Max Pix, 6 July 2011
Some modding
31 July 2011
Well, i have solved some problems:
- The Laser works fine for some seconds, and then it became very, very dim. You can barely see it. I learned that some laser modules have an APC (Automatic Power Control) to mantain a strong beam, and bought one on a very good site in UK
- I discovered the LCD and the power circuit of the laser creates some Soft Iron Distorsion on the Sensor. So, i have repositioned the sensor in the corner of the box
- I have tried the new sensor CMPS10. It is a 6DOF (magnetometer + accelerometer), has a Processor that makes all the math, and you can get the yaw and pitch or the Raw values. It can be used with I2C or Serial Port, and is cheap: about 27 Euro. This sensor is really very good, and the Giroscope is not important for a static application. With this chip, all the AHRS fusion code is unnecessary.
-
- Now, there is also the problem of the batteries. The Laser, Arduino and the LCD drain too much current. Maybe i will try 18650 batteries, but are much bigger than AAA, and the Box will be modified.
One More Note
6 August 2011
I saw some big biases in the heading values of StarFinder, despite the offset calibration. Well, the problem was the new batteries!

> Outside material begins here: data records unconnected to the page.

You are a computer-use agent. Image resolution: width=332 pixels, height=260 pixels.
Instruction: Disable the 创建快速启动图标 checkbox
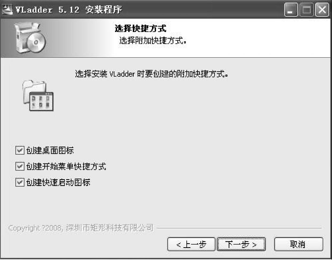point(20,182)
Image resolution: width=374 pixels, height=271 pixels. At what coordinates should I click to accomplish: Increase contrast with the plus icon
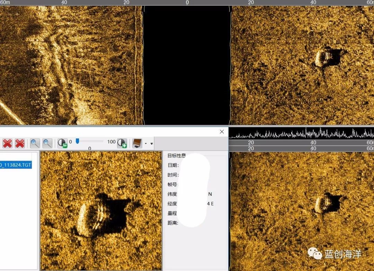pyautogui.click(x=122, y=143)
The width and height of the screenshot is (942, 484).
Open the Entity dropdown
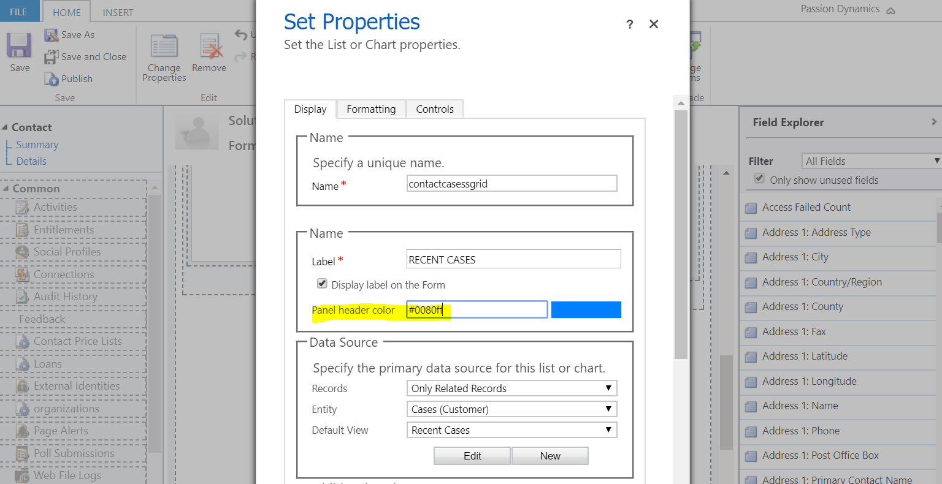[x=511, y=409]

I was using Brondi rechargeable 1000mh when i did the calibration, but now i have bought Duracell Supreme 1000mh, which have a bigger Hard Iron effect on the sensor. It was necessary to re-calibrate again...

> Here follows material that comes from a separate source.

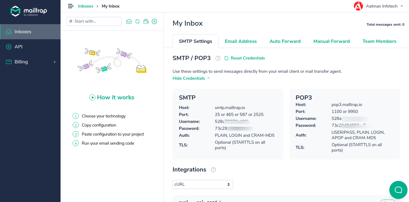Image resolution: width=409 pixels, height=202 pixels.
Task: Expand the Billing sidebar item
Action: pyautogui.click(x=30, y=62)
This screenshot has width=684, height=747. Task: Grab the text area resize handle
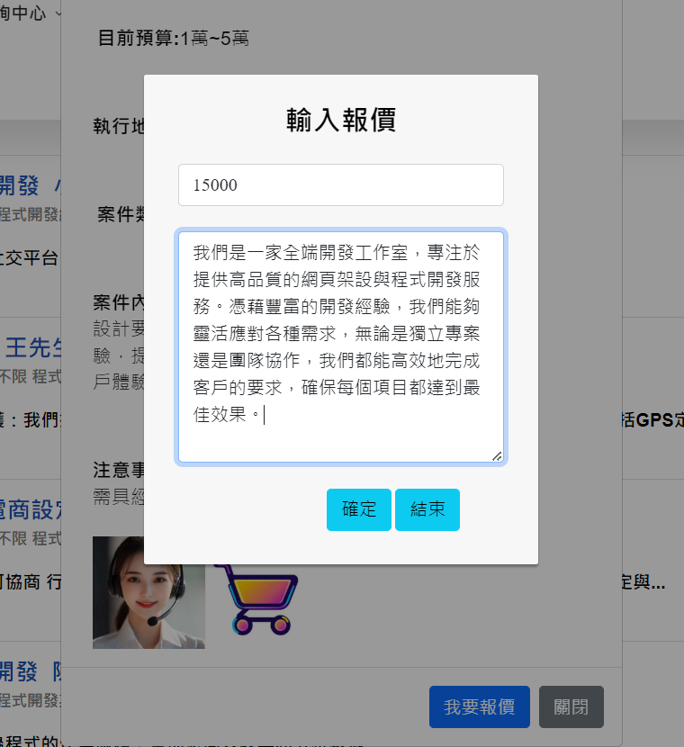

Conclusion: calibrate with the batteries you will use, e don't change type of battery!
Some more Last Notes
27 February 2012
The 6DOF magnetometer was not so good (!). I returned to the Sparkfun 9DOF, using the AHRS code
I have recalibrated the Accelerometer using the MATLAB code by Sebastian O.H. Madgwick . This code works well for the magnetomer and ALSO for the Accelerometer. So, my little C program (probably buggy) calibration C program is not necessary
And much important, i have modified the Star offsets management. I think that the magnetometer calibration is not perfetc and there are bad errors (maybe we sholud collect much more points, to average the values). In the previous code i used 13 reference stars to apply some correction to the sensor values. Now, i use a matrix of offsets of 24x6 (yaw x pitch) which cut the sky in small quadrants. I have calculated this matrix with much much.... much patience, in the middle of the garden away from magnetic distorsions, using a (big) printed goniometer, and an hand-made clinometer.
Another very important note. The coordinates between N900 and StarFinder are vectorial, and NOT angular. The reason is that trigonometry (sin cos, tan, atan...) works very bad near the singularities (about 90°). The problem was that it was quite impossible find stars vey high in the sky, due to big errors. Using vectorial coordinates, the results are very good, and i can find stars quite to the zenit!